=== Text block ===
Sunday reprise: I was a Fug for a night. We played the legendary Mudd Club. It was cool.
Norman Mailer and George Plimpton make an appearance, and The Living Theater gets naked -- in a time long ago in New York City.
This is a slightly revised version of a column I wrote for Salon in 2020, back in the days before I started my Substack.
Travel with me now through the mists of time to an era when it was still possible for a novelist to occasionally appear on magazine covers and on late night television shows like Johnny Carson and Dick Cavett. You might call it a more innocent time, although it didn’t feel innocent back then. It was a time that teemed with intellectual and artistic and political ferment, a time when writers picked fights with one another that were covered in the pages of the New York Times, a time when the release of a rock and roll album by Bob Dylan or the Rolling Stones or a movie like “Easy Rider” or “2001” was an earth-shattering event.
One novelist in particular had an uncanny ability to dominate the national conversation. Norman Mailer made the news when he covered an anti-war march on the Pentagon in his book, “The Armies of the Night,” or picked a fight with fellow novelist Gore Vidal on the Cavett show, or wrote a magazine cover story on a prize fight in Kinshasa, Zaire, or bit off a chunk of actor Rip Torn’s ear during the filming of his underground movie,“Maidstone,” in the Hamptons.
I was a young man back then. Correction: I was an ambitious young man, and I don’t mean ambitious in the sense of aspiring to ,make a lot of money or become famous. It was the 1960’s, and there was an exciting national conversation going on, and I wanted to meet the people who made the news with what they had to say, or in their music, or up on stage in the theater.
=== Given material ===
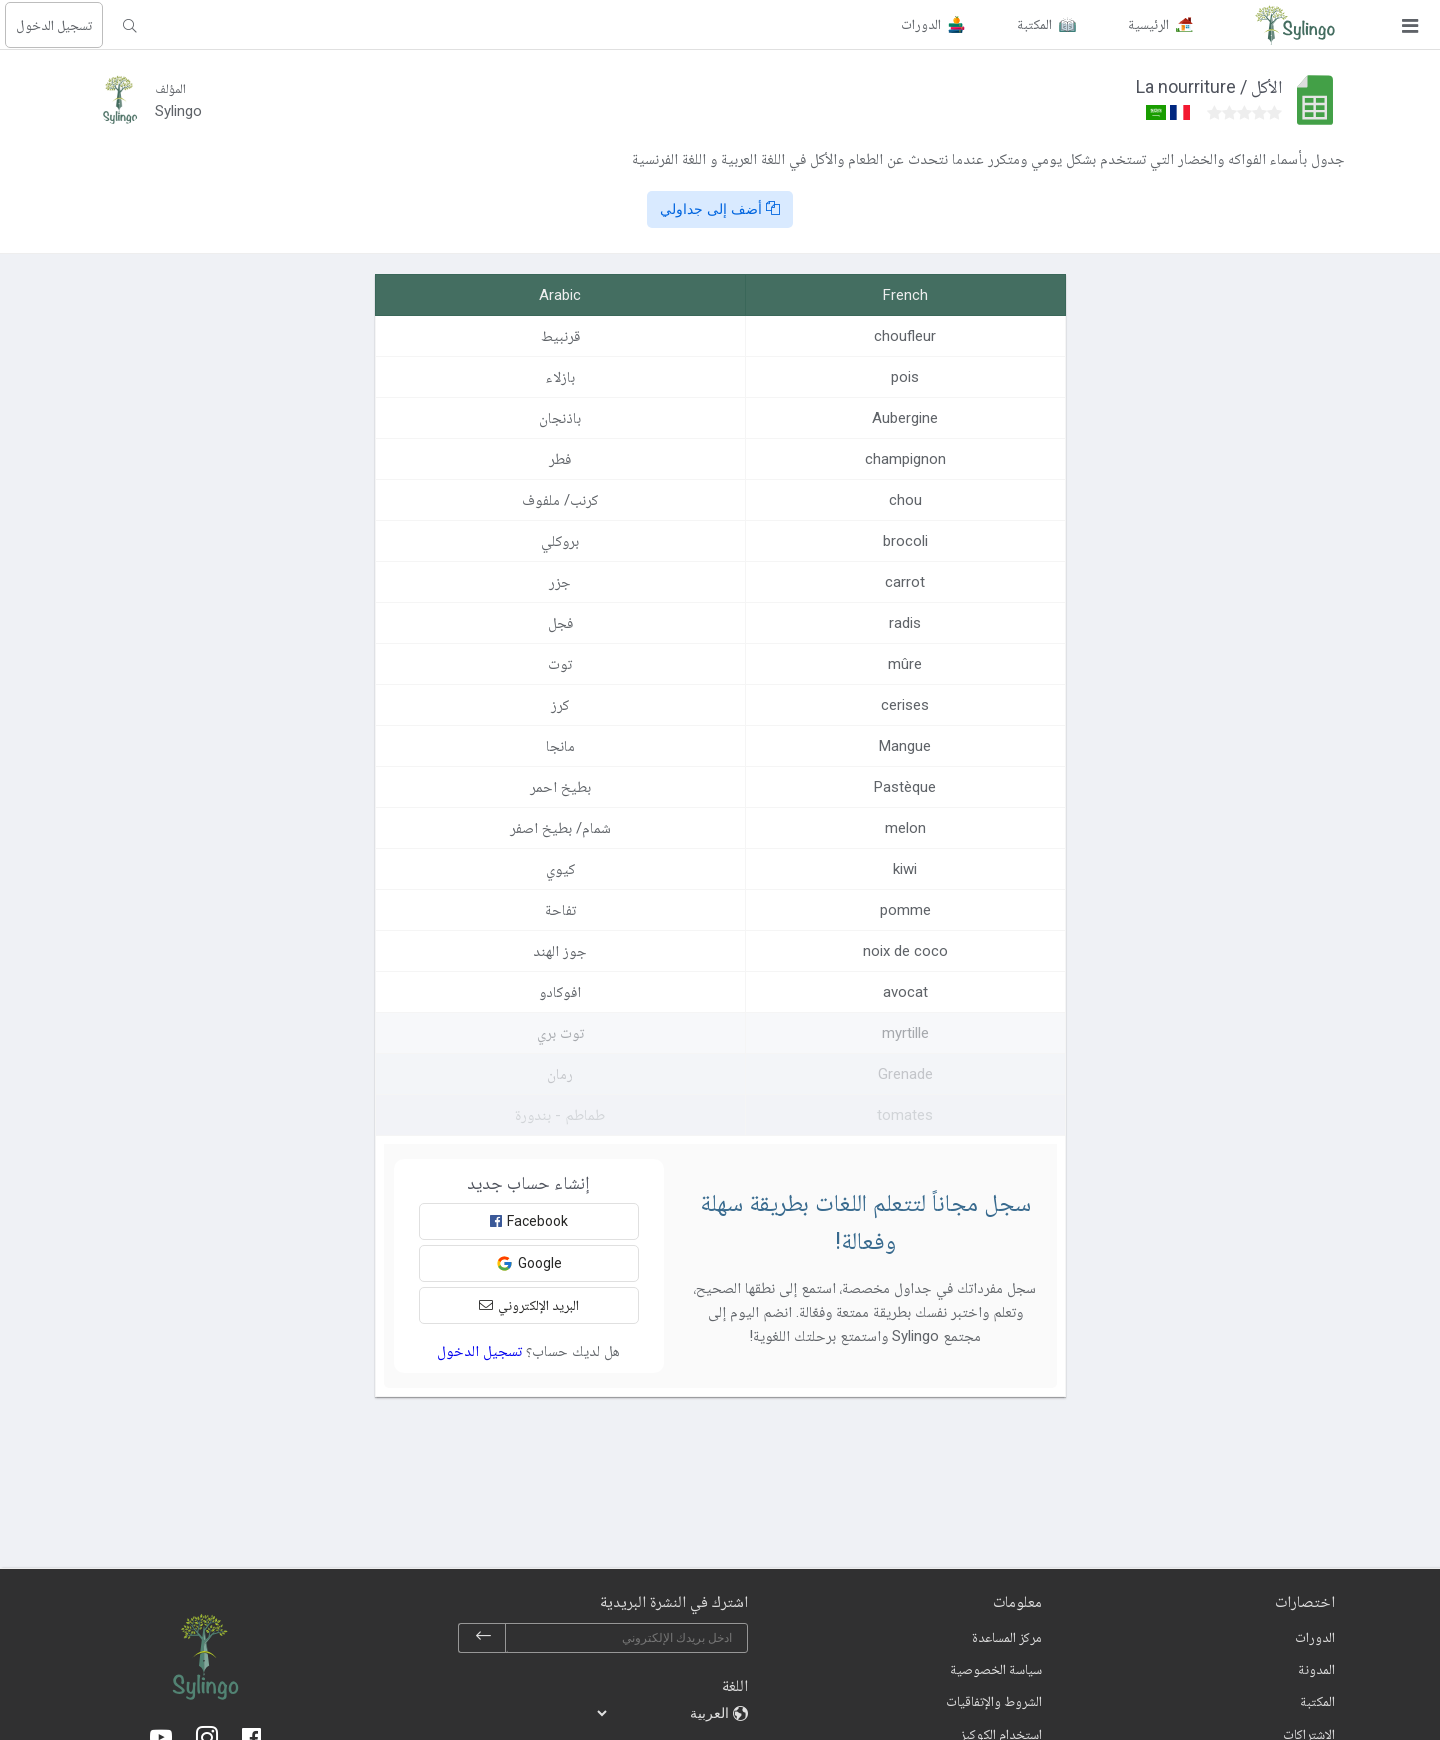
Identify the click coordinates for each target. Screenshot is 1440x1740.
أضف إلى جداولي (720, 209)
===
**Exercise task:** Pick up the essay above about playing the Mudd Club as a Fug for a night, continuing from its last sentence.

**Answer:**
I remember sitting in my room listening to “The Freewheelin’ Bob Dylan,” holding the album with the photograph of Dylan and his girlfriend, Suze Rotolo walking down a wintery Jones Street in the Village, and saying to myself, I’m going to walk down that street. I remember listening to Dylan singing the line, “Lights flickered from the opposite loft,” on “Visions of Johanna,” and thinking, I’ve got to get to know this guy. I want to live in a loft.” I remember lying in my bed reading Mailer’s “Advertisements for Myself,” and “The Deer Park” and “The Naked and the Dead” and “Why Are We in Vietnam?” and thinking, I want to be in that argument. I have to meet this guy.
I didn’t want to just sit on the sidelines reading the books and listening to the music and going to the movies. It wasn’t just fandom or hero worship. I wasn’t interested in their celebrity. I wanted in.
When I was a Plebe at West Point, I got a subscription to The Village Voice, the weekly newspaper Mailer had founded with Daniel Wolf and Edwin Fancher, and I started writing letters to the editor. The first letter I wrote that the Voice printed said in its entirety, “Abbie Hoffman is an asshole.” The next week, there were responses attacking me in the letters column from Dwight McDonald, a an anti-war activist and cultural critic, Aryeh Neier, a director and lawyer for the ACLU, and Paul Goodman, a prominent social critic and author of “Growing Up Absurd.” Well, that was a start. I wrote a letter to the Voice in reply to their attacks, and we were off. Norman Mailer would respond to another of my letters to the editor later. I took it as a sign and began to correspond with him by mail. We argued about an article he wrote, or a book he had recommended, or a movie we had both seen, and of course, the war in Vietnam. He was everything his public persona indicated he was: whip-smart, acerbic, brutally direct, and at times, hilarious.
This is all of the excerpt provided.